Subgroup Analyses for the Primary Composite Outcome According to Patients' Baseline Data
Sex
Both men and women profited from treatment with SGLT2 inhibitors. As shown in Figure 5A, these benefits were even more pronounced in the female population, with a resulting RRR of 30% (RR = 0.70, 95% CI = 0.57–0.86, p = 0.0007, I2 = 13%) as compared to a RRR of 26% in male patients (RR = 0.74, 95% CI = 0.65–0.84, p < 0.00001, I2 = 25%).
Figure 5. Subgroup analyses for the composite outcome according to (A) sex, (B) age, and (C) body mass index.
Age
As shown in Figure 5B, the SGLT2 inhibitors reached statistical significance in patients <65 years of age and in patients 65 years or older for the reduction of the composite endpoint, with RRRs of 25% and 28%, respectively (RR = 0.75, 95% CI = 0.65–0.86, p < 0.0001, I2 = 0%; RR = 0.72, 95% CI = 0.65–0.81, p < 0.00001, I2 = 0%).
BMI (kg/m2)
The magnitude of the effect for the prevention of HHF or CV mortality was similar in patients with a BMI <30 and a BMI ≥30 kg/m2 (RRR = 26%, RR = 0.74, 95% CI = 0.66–0.83, p < 0.00001, I2 = 0%; RRR = 27%, RR = 0.73, 95% CI = 0.61–0.87, p = 0.0007, I2 = 32%) (Figure 5C).
eGFR (ml/min/1.73 m2)
The benefit of SGLT2 inhibition was independent of patients' eGFRs, obtaining a RRR of 27% in both patients with eGFRs of 30–60 and ≥60 (RR = 0.73, 95% CI = 0.61–0.86, p = 0.0003, I2 = 49%; RR = 0.73, 95% CI = 0.64–0.83, p < 0.00001, I2 = 0%) (Figure 6A).

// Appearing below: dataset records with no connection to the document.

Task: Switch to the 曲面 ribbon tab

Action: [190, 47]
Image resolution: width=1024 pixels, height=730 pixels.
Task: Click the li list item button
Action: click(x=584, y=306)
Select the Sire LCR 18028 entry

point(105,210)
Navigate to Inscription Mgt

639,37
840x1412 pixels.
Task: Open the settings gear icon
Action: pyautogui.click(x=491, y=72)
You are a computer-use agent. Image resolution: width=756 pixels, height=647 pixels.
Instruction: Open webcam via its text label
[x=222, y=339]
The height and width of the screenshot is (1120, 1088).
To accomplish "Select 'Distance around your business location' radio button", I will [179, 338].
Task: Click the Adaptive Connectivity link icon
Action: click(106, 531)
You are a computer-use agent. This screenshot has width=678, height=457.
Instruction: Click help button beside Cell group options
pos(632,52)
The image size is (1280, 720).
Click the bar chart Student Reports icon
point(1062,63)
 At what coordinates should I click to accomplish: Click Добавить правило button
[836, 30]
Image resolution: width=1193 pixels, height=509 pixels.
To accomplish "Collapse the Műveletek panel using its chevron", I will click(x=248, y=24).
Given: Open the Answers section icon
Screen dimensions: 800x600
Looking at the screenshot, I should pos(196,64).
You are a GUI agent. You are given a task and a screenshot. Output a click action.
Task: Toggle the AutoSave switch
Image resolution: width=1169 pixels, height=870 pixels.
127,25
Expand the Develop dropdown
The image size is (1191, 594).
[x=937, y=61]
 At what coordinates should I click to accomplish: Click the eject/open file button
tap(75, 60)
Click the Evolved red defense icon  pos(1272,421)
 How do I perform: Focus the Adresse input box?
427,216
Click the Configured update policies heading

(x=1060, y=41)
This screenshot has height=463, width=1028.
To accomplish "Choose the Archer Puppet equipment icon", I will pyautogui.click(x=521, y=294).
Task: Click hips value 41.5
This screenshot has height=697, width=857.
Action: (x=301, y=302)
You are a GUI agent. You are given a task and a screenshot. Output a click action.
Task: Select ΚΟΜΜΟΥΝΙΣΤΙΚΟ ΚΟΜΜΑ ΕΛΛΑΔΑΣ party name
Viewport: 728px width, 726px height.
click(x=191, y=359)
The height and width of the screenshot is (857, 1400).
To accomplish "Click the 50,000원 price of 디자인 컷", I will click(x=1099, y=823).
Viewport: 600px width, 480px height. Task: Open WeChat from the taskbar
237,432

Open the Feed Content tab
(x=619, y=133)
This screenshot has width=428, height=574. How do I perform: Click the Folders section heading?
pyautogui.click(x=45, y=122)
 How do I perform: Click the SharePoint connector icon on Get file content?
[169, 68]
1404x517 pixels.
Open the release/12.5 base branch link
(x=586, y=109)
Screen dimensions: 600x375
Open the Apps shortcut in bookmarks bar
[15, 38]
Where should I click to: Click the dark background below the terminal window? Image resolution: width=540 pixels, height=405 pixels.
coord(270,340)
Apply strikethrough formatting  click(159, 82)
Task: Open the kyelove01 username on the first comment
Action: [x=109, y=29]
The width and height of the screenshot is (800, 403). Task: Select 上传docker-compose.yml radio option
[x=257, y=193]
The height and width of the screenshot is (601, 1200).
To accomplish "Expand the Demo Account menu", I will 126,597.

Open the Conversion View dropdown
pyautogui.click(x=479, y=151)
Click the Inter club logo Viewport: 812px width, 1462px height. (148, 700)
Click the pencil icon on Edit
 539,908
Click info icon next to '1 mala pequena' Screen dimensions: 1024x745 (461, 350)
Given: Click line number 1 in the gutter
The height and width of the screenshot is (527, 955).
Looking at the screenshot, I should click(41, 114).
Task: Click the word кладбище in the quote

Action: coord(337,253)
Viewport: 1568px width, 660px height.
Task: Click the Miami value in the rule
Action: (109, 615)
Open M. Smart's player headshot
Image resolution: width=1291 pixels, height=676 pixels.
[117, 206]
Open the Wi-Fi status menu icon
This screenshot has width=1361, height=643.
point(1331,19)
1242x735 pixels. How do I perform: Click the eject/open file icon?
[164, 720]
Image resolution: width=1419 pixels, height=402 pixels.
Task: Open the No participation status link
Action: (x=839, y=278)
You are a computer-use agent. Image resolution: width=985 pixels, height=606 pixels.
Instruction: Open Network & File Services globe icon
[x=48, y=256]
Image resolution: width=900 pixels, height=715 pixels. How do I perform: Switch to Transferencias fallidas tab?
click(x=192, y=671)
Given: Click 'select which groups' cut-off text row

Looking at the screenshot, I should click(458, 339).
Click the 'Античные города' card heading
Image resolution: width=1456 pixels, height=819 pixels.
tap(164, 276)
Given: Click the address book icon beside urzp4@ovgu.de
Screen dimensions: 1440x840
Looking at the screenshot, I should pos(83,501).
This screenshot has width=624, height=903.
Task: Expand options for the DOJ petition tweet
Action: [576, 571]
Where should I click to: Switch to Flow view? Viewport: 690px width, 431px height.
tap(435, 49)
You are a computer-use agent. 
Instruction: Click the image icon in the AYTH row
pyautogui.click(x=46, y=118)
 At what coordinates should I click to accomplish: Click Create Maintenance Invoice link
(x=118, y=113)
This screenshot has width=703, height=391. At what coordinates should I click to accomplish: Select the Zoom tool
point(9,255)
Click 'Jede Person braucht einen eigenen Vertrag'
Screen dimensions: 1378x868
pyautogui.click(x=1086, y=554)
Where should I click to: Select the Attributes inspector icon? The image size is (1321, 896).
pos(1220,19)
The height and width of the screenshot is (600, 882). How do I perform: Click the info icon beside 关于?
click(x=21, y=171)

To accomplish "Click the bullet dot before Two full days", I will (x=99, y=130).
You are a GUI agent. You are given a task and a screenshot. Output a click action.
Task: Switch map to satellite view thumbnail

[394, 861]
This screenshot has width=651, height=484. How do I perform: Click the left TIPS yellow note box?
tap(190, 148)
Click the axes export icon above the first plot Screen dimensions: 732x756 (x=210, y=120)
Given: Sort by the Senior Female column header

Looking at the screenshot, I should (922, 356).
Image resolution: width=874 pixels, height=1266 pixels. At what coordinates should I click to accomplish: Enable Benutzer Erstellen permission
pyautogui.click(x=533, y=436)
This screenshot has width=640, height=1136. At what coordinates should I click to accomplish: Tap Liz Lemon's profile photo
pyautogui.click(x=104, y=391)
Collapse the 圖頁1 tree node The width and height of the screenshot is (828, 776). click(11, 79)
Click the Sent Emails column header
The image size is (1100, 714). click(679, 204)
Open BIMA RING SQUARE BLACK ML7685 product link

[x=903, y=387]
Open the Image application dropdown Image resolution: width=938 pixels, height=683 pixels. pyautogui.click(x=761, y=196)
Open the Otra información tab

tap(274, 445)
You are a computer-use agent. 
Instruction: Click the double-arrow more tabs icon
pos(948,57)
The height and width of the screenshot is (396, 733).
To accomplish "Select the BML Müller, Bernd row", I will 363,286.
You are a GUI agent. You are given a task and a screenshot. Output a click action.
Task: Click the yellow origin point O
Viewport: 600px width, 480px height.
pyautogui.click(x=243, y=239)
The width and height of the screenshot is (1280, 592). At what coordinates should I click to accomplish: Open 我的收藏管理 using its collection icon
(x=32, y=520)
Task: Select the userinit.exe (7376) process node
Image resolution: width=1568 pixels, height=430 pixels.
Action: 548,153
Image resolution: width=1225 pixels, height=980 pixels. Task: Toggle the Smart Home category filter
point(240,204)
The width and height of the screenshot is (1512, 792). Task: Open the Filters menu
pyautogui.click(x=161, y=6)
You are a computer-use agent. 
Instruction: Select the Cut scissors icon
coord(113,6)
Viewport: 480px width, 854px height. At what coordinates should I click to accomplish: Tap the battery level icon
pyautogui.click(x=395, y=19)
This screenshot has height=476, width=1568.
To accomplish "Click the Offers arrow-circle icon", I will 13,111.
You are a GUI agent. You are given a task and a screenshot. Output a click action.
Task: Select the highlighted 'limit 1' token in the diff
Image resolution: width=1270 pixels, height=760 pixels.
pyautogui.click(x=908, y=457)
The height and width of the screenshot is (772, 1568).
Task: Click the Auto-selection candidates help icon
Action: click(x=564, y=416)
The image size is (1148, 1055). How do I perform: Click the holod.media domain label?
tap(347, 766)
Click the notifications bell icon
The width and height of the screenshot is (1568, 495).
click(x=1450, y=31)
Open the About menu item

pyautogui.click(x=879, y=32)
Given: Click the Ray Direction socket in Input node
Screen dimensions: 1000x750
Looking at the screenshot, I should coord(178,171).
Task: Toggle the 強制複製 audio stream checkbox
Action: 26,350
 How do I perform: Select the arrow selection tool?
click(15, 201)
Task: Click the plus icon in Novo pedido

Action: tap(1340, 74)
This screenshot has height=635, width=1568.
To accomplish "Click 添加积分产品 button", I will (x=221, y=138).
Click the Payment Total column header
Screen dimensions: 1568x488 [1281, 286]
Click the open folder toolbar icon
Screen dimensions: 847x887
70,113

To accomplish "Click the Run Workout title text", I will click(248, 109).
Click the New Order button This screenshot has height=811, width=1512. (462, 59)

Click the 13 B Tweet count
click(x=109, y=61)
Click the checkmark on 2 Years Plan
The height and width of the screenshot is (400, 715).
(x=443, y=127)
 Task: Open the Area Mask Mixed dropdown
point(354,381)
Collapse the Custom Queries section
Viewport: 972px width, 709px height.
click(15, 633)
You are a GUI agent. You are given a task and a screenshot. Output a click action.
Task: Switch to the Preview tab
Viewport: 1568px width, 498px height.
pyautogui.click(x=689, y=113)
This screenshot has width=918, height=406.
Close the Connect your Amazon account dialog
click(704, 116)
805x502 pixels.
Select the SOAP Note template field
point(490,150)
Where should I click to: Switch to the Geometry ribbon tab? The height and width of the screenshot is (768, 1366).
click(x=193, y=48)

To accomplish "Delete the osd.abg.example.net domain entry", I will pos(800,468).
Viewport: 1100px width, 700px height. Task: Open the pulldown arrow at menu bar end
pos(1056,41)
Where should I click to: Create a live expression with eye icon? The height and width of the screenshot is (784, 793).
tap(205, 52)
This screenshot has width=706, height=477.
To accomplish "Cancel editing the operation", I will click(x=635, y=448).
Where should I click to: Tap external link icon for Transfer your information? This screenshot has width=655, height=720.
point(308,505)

Figure 6. Subgroup analyses for the composite outcome according to the (A) estimated glomerular filtration rate (eGFR) and (B) cause of HF.
Cause of HF
Regardless of an ischemic or non-ischemic origin of HF, SGLT2 inhibition reached sufficient effects for the prevention of the composite endpoint. When suffering from ischemic HF, the resulting RRR obtained was 27%, whereas, the RRR was 29% when a non-ischemic HF was diagnosed (RR = 0.73, 95% CI = 0.60–0.88, p = 0.001, I2 = 63%; RR = 0.71, 95% CI = 0.62–0.81, p < 0.00001, I2 = 0%) (Figure 6B).
Use of Mineralocorticoid Receptor Antagonists
Concomitant medication with mineralocorticoid receptor antagonists (MRAs) did not modify the beneficial effects of treatment with SGLT2 inhibitors. The use of MRAs was associated with a RRR of 27% (RR = 0.73, 95% CI = 0.66–0.81, p < 0.00001, I2 = 0%), whereas, renunciation of MRA use obtained a RRR of 25% (RR = 0.75, 95% CI = 0.65–0.87, p < 0.00001, I2 = 0%) (Figure 7A).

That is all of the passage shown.